WORK REQUIRED: Filter these records by the string "will", copying each line that holds it.

SOURCE DATA:
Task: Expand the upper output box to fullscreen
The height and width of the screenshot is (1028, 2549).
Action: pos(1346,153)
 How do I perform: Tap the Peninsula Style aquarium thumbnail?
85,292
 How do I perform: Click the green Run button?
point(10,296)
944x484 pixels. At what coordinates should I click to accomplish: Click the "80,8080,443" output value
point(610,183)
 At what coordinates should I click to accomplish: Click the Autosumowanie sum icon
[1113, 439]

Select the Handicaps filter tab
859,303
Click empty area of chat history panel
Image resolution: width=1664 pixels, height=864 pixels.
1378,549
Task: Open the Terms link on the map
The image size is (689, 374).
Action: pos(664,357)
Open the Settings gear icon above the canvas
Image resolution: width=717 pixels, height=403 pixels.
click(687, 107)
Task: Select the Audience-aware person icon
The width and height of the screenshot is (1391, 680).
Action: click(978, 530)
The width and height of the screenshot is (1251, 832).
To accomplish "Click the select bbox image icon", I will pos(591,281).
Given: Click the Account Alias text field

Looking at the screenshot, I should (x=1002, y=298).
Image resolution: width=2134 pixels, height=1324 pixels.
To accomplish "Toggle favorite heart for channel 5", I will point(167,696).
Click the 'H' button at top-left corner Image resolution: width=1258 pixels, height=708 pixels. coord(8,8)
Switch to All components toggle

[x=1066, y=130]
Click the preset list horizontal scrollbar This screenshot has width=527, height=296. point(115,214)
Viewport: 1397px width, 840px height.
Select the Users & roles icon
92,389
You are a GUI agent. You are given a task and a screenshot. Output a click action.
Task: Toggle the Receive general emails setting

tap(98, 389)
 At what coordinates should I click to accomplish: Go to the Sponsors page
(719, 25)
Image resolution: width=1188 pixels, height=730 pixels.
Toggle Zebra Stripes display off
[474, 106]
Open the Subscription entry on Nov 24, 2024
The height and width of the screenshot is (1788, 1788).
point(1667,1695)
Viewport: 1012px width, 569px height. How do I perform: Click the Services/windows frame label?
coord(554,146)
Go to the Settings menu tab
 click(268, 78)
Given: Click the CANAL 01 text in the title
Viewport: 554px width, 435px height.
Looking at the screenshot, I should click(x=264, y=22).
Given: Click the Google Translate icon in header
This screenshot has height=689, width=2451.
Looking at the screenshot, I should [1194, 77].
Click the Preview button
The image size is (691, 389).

RESULT FOR THIS EXERCISE:
To accomplish "Click the select bbox image icon", I will pos(591,281).
To accomplish "Toggle favorite heart for channel 5", I will point(167,696).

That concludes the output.